On Sunday morning I set about cataloging various concert and promotional posters. There are far too many to publish in one sitting just now though I wanted to start by sharing these three with you all for the time being.
First up is a mouthwatering item that Morrissey fans would dearly love to hang above their bed as I had done for more than a decade.
The Queen Is Dead hit Australian record shops in 1986. In due course it would stand alone as their most influential album, paving the way for Suede, Oasis, Blur, Radiohead and Gene to name a few. To help sales of the then new LP, Rough Trade sent a limited number of posters to Australian record shops in an effort to boost sales. They were not just ordinary size band posters. These ones were massive! At just on two metres in length this beautiful promotional poster has been in my collection since late 1993 when I picked it up at a local record fair.

Sadly there is a rip at the top of the poster and a handful of small tears and nicks on the surface. Still, it sits proudly as one of my most treasured items of memorabilia.
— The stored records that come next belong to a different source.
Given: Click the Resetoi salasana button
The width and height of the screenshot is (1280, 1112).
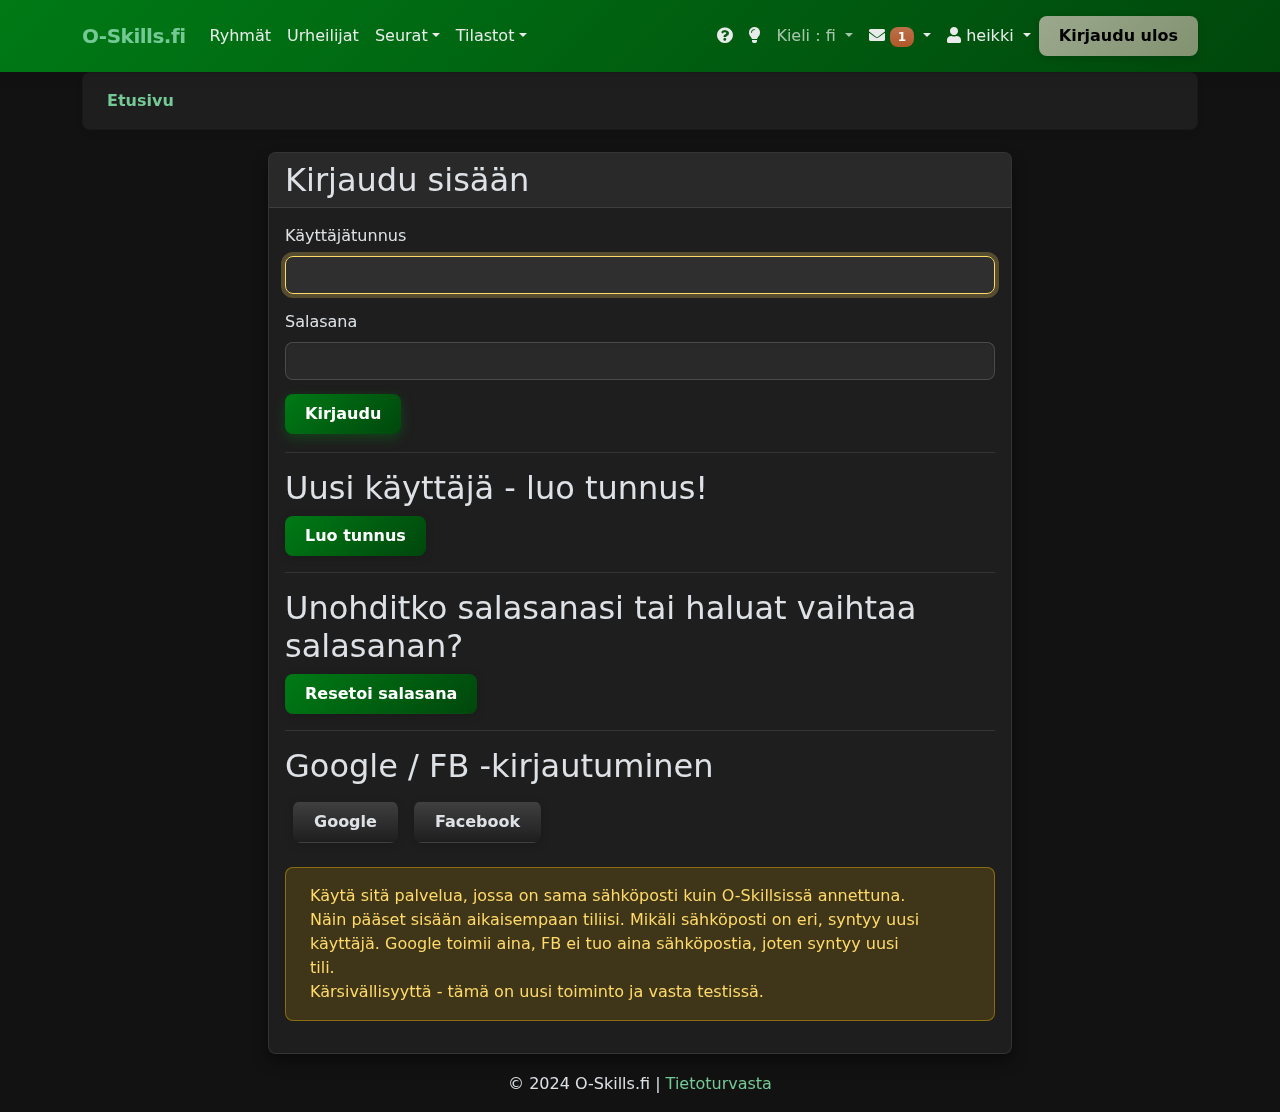Looking at the screenshot, I should (380, 693).
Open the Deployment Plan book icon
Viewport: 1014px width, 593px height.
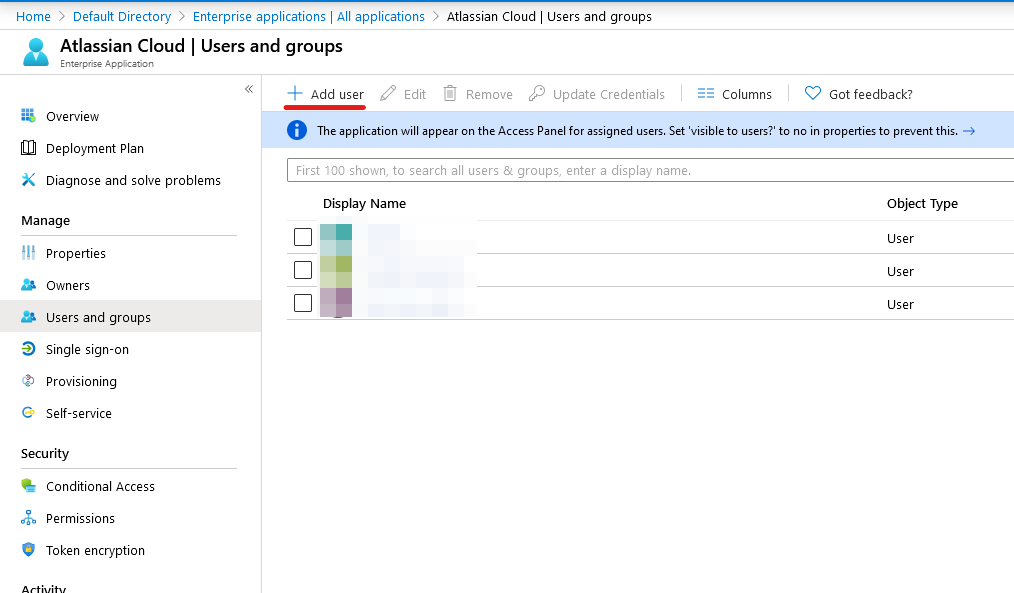28,148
Next in line is a genuine one of a kind. This item is one of the rarest in existence from David Bowie’s very first Australian tour in 1978. Promoting Bowie’s first Brisbane show, this item popped up in a sale bin at Rockaway Records back in 1994. It was marked at $10 and when I took it to the counter the stores owner realised a mistake had been made. A recently employed staff member had wrongly marked it for sale. It was apparently meant to be put aside for auction. Right place, right time I must say!
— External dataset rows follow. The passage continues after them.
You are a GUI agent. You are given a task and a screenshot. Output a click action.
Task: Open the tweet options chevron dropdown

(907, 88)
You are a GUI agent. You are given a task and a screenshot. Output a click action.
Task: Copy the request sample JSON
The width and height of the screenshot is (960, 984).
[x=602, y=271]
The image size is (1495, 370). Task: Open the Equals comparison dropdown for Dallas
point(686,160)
This particular Bowie show caused a stir when the QLD minister in charge of noise, Russ Hinze complained at the prospect of a noisy night for surrounding residents for the Milton, Bardon, Auchenflower and Paddington areas. The show went ahead and Bowie would return to Lang Park on his Serious Moonlight Tour in 1983. Tour posters from this era are hard to come by and at the time of writing I have never seen or heard of another poster from this show appearing in collectors circles.
My third item on show is another Bowie gem from his 1976 tour through Germany. Beginning in Munich before taking in stops at Dusseldorf, Berlin, Hamburg and two shows in Frankfurt during early to mid April, the Isolar Tour has gone down among many fans as Bowie’s crowning glory among his cannon of concert tours.

I stumbled over this poster in a second hand record store in downtown Berlin some 10 years ago now. It has spent the past decade in well protected comfort and safe keeping however now it is in line to be framed and displayed for others to see.
There are many other tour and promotional posters stored away that in time will see the light of day from my collection. For now however I hope you enjoy these tasty treats from my personal archives.